What is needed:
When you reach the line in the listing below that contains "Beirat (125, 151)", begin returning lines exactly as written, and stop after the line that contains "Spendenaufruf Müttergenesung Sachsen". Return no other lines.

Available records:
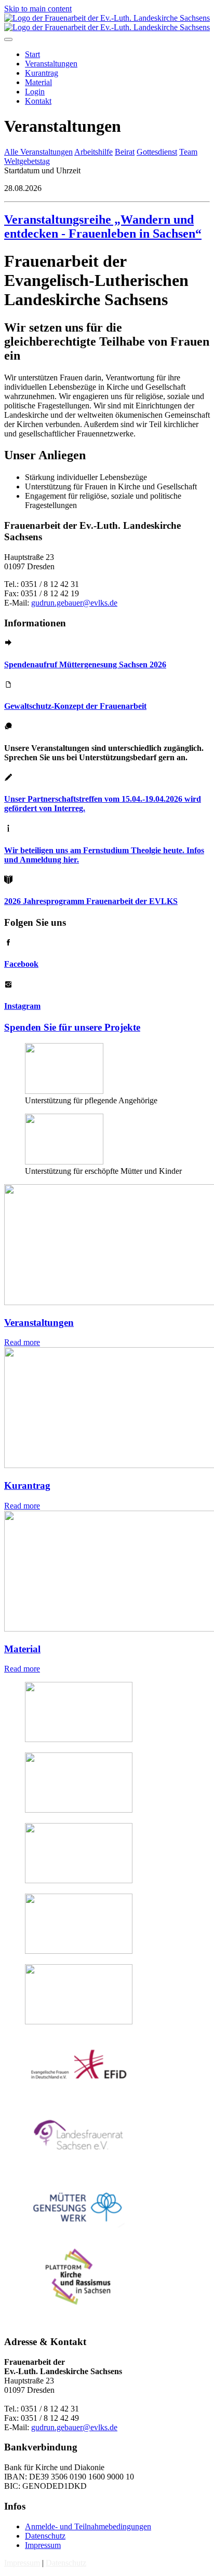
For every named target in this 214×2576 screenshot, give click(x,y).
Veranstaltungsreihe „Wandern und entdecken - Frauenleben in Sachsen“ (103, 226)
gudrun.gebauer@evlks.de (74, 602)
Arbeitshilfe (93, 151)
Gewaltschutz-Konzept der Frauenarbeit (75, 706)
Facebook (21, 964)
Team (188, 151)
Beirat (125, 151)
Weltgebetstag (27, 161)
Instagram (22, 1006)
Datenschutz (45, 2535)
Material (22, 1648)
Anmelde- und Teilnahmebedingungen (88, 2526)
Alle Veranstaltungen (38, 151)
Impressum (43, 2545)
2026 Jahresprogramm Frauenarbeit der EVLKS (91, 901)
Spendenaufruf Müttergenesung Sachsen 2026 (85, 664)
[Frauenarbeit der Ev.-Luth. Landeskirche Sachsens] (107, 22)
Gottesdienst (157, 151)
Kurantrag (27, 1485)
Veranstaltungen (39, 1322)
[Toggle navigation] (8, 39)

Response area:
Beirat (125, 151)
Weltgebetstag (27, 161)
Instagram (22, 1006)
Datenschutz (45, 2535)
Material (22, 1648)
Anmelde- und Teilnahmebedingungen (88, 2526)
Alle Veranstaltungen (38, 151)
Impressum (43, 2545)
2026 Jahresprogramm Frauenarbeit der EVLKS (91, 901)
Spendenaufruf Müttergenesung Sachsen 2026 (85, 664)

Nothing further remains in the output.